= Rule of three (statistics) =

Rule in statistics

Comparison of the rule of three to the exact binomial one-sided confidence interval with no positive samples

In statistical analysis, the rule of three states that if a certain event did not occur in a sample with n subjects, the interval from 0 to 3/n is a 95% confidence interval for the rate of occurrences in the population. When n is greater than 30, this is a good approximation of results from more sensitive tests. For example, a pain-relief drug is tested on 1500 human subjects, and no adverse event is recorded. From the rule of three, it can be concluded with 95% confidence that fewer than 1 person in 500 (or 3/1500) will experience an adverse event. By symmetry, for only successes, the 95% confidence interval is [1 − 3/n,1].

The rule is useful in the interpretation of clinical trials generally, particularly in phase II and phase III where often there are limitations in duration or statistical power. The rule of three applies well beyond medical research, to any trial done n times. If 300 parachutes are randomly tested and all open successfully, then it is concluded with 95% confidence that fewer than 1 in 100 parachutes with the same characteristics (3/300) will fail.

==Derivation==
A 95% confidence interval is sought for the probability p of an event occurring for any randomly selected single individual in a population, given that it has not been observed to occur in n Bernoulli trials. Denoting the number of events by X, we therefore wish to find the values of the parameter p of a binomial distribution that give Pr(X = 0) ≤ 0.05. The rule can then be derived either from the Poisson approximation to the binomial distribution, or from the formula (1 − p)^{n} for the probability of zero events in the binomial distribution. In the latter case, the edge of the confidence interval is given by Pr(X = 0) = 0.05 and hence (1 − p)^{n} = 0.05 so n ln(1 – p) = ln .05 ≈ −2.996. Rounding the latter to −3 and using the approximation, for p close to 0, that ln(1 − p) ≈ −p (Taylor's formula), we obtain the interval's boundary 3/n.

By a similar argument, the numerator values of 3.51, 4.61, and 5.3 may be used for the 97%, 99%, and 99.5% confidence intervals, respectively, and in general the upper end of the confidence interval can be given as $\frac{-\ln(\alpha)}{n}$, where $1-\alpha$ is the desired confidence level.

==Extension==
The Vysochanskij–Petunin inequality shows that the rule of three holds for unimodal distributions with finite variance beyond just the binomial distribution, and gives a way to change the factor 3 if a different confidence is desired. Chebyshev's inequality removes the assumption of unimodality at the price of a higher multiplier (about 4.5 for 95% confidence). Cantelli's inequality is the one-tailed version of Chebyshev's inequality.

Task requirements ::
[a] Answer these about the text on the rule of three:
(i) How many human subjects took the pain-relief drug in the test?
(ii) What numerator is used for a 99% confidence interval?
(iii) About what multiplier does Chebyshev's inequality need for 95% confidence?
[b] Write out the part of the text on the rule of three from "By a similar" to "of Chebyshev's inequality.", word for word.

Stored data ::
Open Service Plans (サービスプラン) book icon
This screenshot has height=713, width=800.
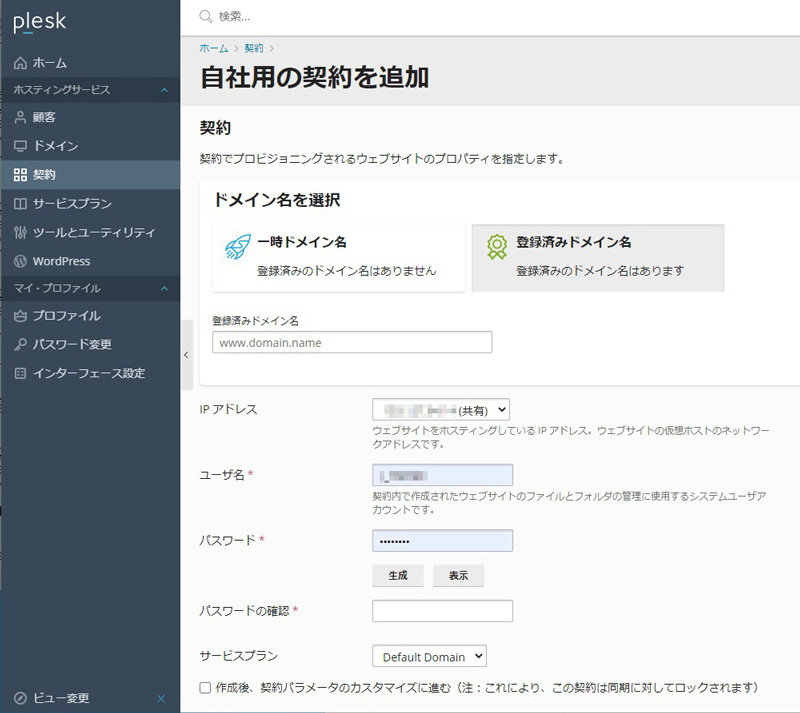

Exercise responses ::
[a]
(i) 1500
(ii) 4.61
(iii) About 4.5

[b]
By a similar argument, the numerator values of 3.51, 4.61, and 5.3 may be used for the 97%, 99%, and 99.5% confidence intervals, respectively, and in general the upper end of the confidence interval can be given as $\frac{-\ln(\alpha)}{n}$, where $1-\alpha$ is the desired confidence level.

==Extension==
The Vysochanskij–Petunin inequality shows that the rule of three holds for unimodal distributions with finite variance beyond just the binomial distribution, and gives a way to change the factor 3 if a different confidence is desired. Chebyshev's inequality removes the assumption of unimodality at the price of a higher multiplier (about 4.5 for 95% confidence). Cantelli's inequality is the one-tailed version of Chebyshev's inequality.